The LURÖY slat base uses flexible birch slats that bow slightly under weight, creating a subtle spring effect. Most mattress manufacturers expect a rigid support surface and some explicitly require it for warranty compliance. If your mattress warranty matters to you, read the small print. Memory foam mattresses in particular benefit from firm, closely spaced slat support — the LURÖY's flexible slats can create uneven support for foam materials.
A rigid alternative is IKEA's LÖNSET slat base ($79 to $99), which offers firmer, closer-spaced support. Budget accordingly: the true cost of a MALM setup is the frame price plus $49 to $99 for the slat base. A queen MALM at $279 becomes a $328 to $378 purchase before you add a mattress.
The Storage Version: A Different Value Calculation
The queen MALM with storage drawers ($449) is arguably where the frame earns its most compelling value argument. Four integrated drawers — two on each side — provide under-bed storage without requiring separate storage furniture. In a small bedroom where under-bed space is the last unexploited storage zone, this is significant. The drawers operate on smooth glides and are large enough to hold folded sweaters, extra bedding, or seasonal items.
Compare this to a bed frame plus under-bed storage bins or a separate dresser. The $449 storage MALM queen consolidates two furniture functions into one piece and keeps the floor visible, which makes smaller rooms feel larger. For studio apartments and small one-bedrooms, this is among the best value propositions IKEA offers.
Assembly Reality
The MALM is a legitimate two-person assembly job. The queen and king versions in particular involve managing large panel pieces that are difficult to align solo. The average reported assembly time is 90 minutes to 2.5 hours for two people. The instruction booklet is IKEA-standard: visual-only, no text, generally accurate but occasionally ambiguous at the step where you first join the side rails to the headboard.
The most common assembly error reported online is attaching the bed rail hooks in the wrong orientation, which prevents the frame from assembling correctly. Read steps 8 through 11 slowly. The second most common error is overtightening the cam-lock fasteners in the particleboard, which can cause the hole to strip. Firm is sufficient — do not torque.
Lifespan and What to Expect
A well-assembled MALM on a solid floor will last seven to ten years in normal adult use. Reddit threads with users reporting five, seven, and even twelve years of daily use are common. The failure modes are predictable: the particleboard can chip at corners if the frame is moved frequently, the veneer can peel at seams if moisture is present, and the cam-lock connections can loosen after years of use and benefit from periodic re-tightening.

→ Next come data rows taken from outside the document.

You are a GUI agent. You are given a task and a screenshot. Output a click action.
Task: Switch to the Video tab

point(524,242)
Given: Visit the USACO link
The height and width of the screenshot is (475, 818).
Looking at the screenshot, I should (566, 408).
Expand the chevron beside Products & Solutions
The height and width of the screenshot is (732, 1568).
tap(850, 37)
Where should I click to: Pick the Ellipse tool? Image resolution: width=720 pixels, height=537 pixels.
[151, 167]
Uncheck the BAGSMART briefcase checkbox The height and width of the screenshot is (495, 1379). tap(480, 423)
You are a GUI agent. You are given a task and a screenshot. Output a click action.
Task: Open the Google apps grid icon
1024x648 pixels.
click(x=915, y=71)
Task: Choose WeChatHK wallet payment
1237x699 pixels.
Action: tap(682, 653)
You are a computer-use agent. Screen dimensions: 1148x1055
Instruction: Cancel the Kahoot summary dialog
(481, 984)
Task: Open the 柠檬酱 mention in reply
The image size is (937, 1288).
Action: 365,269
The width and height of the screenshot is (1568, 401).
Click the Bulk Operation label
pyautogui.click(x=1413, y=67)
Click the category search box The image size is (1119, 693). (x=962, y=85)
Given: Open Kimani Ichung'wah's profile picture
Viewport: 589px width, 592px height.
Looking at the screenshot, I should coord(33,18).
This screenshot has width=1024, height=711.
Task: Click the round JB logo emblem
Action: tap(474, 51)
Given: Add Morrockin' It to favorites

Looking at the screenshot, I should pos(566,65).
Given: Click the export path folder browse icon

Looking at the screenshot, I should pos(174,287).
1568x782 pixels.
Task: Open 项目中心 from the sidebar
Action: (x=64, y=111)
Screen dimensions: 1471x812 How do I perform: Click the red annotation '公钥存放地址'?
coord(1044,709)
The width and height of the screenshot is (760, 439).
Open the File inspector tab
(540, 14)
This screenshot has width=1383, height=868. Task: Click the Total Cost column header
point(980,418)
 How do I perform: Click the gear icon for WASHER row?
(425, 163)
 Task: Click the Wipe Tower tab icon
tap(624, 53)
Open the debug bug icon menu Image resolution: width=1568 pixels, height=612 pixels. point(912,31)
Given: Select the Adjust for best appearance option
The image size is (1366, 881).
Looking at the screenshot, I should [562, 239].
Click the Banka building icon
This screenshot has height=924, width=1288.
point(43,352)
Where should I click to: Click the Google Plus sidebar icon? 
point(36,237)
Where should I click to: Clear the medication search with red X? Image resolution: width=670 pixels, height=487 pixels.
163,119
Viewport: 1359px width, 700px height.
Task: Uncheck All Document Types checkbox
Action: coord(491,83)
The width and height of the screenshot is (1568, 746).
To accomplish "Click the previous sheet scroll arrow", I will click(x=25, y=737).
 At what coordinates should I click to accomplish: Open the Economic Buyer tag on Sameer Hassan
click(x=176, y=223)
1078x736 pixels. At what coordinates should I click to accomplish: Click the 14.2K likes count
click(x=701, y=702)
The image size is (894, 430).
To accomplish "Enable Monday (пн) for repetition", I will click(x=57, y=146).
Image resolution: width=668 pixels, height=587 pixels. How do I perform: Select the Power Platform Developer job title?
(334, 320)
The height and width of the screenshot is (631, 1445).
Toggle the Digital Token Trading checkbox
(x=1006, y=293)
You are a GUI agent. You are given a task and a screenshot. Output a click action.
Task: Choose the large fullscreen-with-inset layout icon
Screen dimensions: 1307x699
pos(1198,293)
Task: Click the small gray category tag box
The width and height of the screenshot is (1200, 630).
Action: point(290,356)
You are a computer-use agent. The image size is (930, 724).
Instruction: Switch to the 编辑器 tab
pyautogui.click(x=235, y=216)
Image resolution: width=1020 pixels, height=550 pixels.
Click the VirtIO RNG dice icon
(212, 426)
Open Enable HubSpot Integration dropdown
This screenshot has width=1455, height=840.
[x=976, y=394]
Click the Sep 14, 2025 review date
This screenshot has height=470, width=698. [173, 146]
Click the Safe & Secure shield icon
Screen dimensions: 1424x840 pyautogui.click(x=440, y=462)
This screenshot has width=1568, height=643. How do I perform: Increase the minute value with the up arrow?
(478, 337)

The MALM is not designed for frequent disassembly and reassembly. Each time the cam-locks are tightened and loosened, the particleboard threads degrade slightly. If you move every year and break it down each time, expect a lifespan closer to five years. If it stays assembled in one place, ten years is realistic.
Who Should Buy the MALM
The MALM is the correct answer for first-time buyers under 35 who want a clean, functional bedroom without spending significant money. It is the right answer for guest rooms at any budget level. It is the right answer for rental properties where a neutral, durable, replaceable frame is needed. It is the wrong answer for anyone who needs to move frequently, wants heirloom longevity, or has a mattress with strict warranty support requirements that the LURÖY cannot meet. For those buyers, look at solid-wood alternatives starting around $800.
Frame Material and Construction
The MALM frame is constructed from particleboard with a birch veneer facing. The internal structure uses fiberboard at panel cores with a melamine coating on non-visible surfaces. Particleboard is engineered wood — wood fibers and adhesive under compression — and offers consistent dimensional stability while being less moisture-resistant than solid wood. The veneer facing is real birch, which gives the visible surfaces a wood grain appearance and a smooth, paintable finish.
Corner joinery uses IKEA's cam-lock and dowel system throughout. This is strong enough for standard residential use but is not designed for repeated assembly and disassembly — the cam-lock holes in particleboard degrade with each cycle. Side rails connect to headboard and footboard via steel hooking brackets that sit in notched receivers, which provide both lateral stability and the ability to disassemble without tools.
Slat Base: LURÖY vs. LÖNSET
The LURÖY slat base (sold separately, $49 to $59) uses flexible birch slats spaced approximately 2.5 inches apart, connected by a fabric band that allows individual slat movement. This creates a slightly springy support surface that some sleepers find comfortable but that may conflict with foam mattress warranty requirements. The LÖNSET ($79 to $99) uses firmer, closer-spaced slats and is the recommended option for memory foam and latex mattresses.
Neither slat base meets the center support requirements recommended for queen and king mattresses over 12 inches of foam height. For heavier mattresses, adding a center support leg (sold separately by IKEA for approximately $15) is advisable to prevent mid-span sag over time.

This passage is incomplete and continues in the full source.